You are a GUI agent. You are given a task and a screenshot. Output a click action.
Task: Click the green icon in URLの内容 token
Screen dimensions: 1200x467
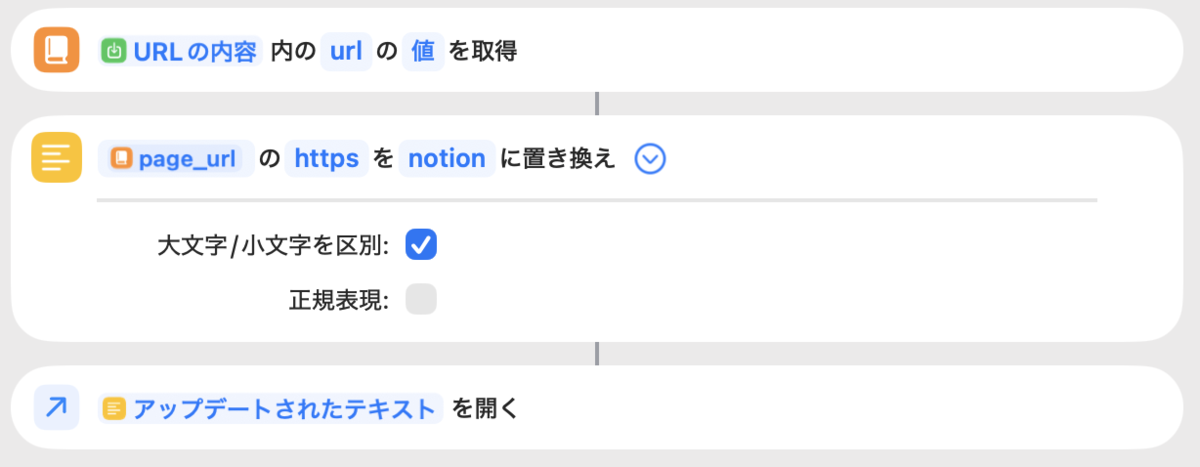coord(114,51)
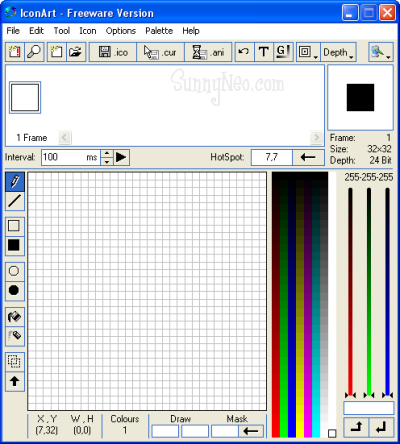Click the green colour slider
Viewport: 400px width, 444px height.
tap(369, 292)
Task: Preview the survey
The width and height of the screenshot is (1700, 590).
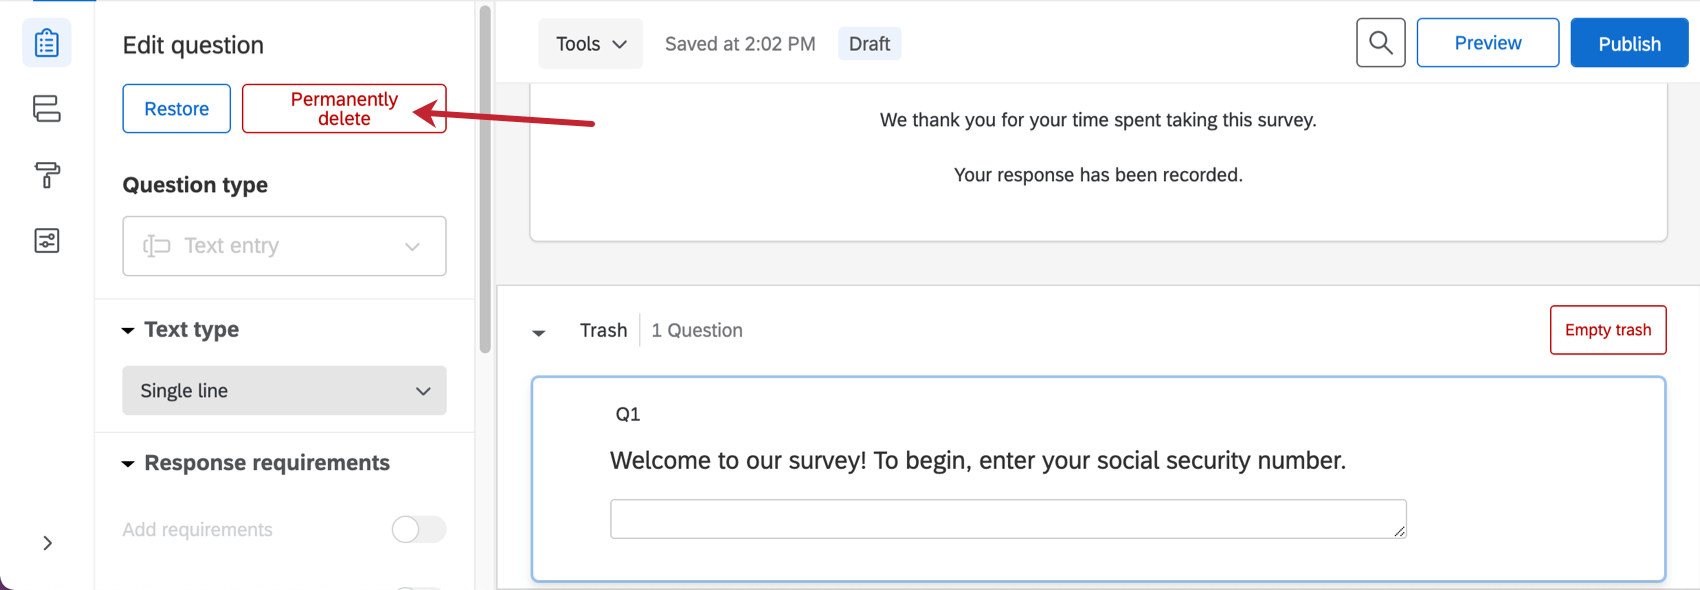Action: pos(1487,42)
...
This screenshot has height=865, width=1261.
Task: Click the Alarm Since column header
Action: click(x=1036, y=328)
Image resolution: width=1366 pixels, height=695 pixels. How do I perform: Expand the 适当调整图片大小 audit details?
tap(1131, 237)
--
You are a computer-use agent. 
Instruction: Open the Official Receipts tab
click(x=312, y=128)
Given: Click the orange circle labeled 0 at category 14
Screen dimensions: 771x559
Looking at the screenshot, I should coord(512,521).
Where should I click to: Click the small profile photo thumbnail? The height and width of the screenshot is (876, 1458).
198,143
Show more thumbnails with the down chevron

• ABOUT THIS EXERCISE: Read the data above. Pull out each line in which the string "agent" appears.

• REPLY TO THE EXERCISE:
You are a GUI agent. You are given a task and a screenshot. Output a click action.
You are a computer-use agent. 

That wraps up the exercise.